What is expected: Read through the entries below and copy each line where "vence" turns up.

Extracted records:
──────────────────────────────

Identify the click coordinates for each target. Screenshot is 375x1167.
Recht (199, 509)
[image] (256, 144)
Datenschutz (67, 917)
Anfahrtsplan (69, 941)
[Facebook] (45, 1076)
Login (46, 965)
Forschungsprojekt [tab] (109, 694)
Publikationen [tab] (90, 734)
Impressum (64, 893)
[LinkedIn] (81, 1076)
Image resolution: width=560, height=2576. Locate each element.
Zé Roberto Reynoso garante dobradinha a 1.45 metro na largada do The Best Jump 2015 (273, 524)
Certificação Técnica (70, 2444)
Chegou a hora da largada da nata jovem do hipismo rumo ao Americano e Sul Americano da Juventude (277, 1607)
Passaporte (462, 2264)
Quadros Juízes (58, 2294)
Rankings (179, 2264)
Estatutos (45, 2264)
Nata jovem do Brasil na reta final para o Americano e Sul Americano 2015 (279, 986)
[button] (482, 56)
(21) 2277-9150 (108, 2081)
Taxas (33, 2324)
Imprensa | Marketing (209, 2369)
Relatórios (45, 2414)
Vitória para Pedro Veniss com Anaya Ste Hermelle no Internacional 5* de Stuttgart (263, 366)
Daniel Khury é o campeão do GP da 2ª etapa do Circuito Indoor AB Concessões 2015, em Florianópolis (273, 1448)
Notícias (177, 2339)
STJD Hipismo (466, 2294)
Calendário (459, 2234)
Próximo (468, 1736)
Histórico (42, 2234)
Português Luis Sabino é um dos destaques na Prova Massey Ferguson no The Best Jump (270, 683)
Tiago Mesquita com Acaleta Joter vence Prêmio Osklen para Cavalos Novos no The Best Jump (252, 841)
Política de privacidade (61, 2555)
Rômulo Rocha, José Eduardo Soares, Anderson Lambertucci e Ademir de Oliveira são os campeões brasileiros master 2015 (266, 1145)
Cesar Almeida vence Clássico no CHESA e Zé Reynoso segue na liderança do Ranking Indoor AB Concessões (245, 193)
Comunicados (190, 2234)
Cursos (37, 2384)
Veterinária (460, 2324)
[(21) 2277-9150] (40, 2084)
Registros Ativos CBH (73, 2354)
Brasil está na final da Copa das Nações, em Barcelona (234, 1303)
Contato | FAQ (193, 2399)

──────────────────────────────

Reply:
Tiago Mesquita com Acaleta Joter vence Prêmio Osklen para Cavalos Novos no The Best Jump (252, 841)
Cesar Almeida vence Clássico no CHESA e Zé Reynoso segue na liderança do Ranking Indoor AB Concessões (245, 193)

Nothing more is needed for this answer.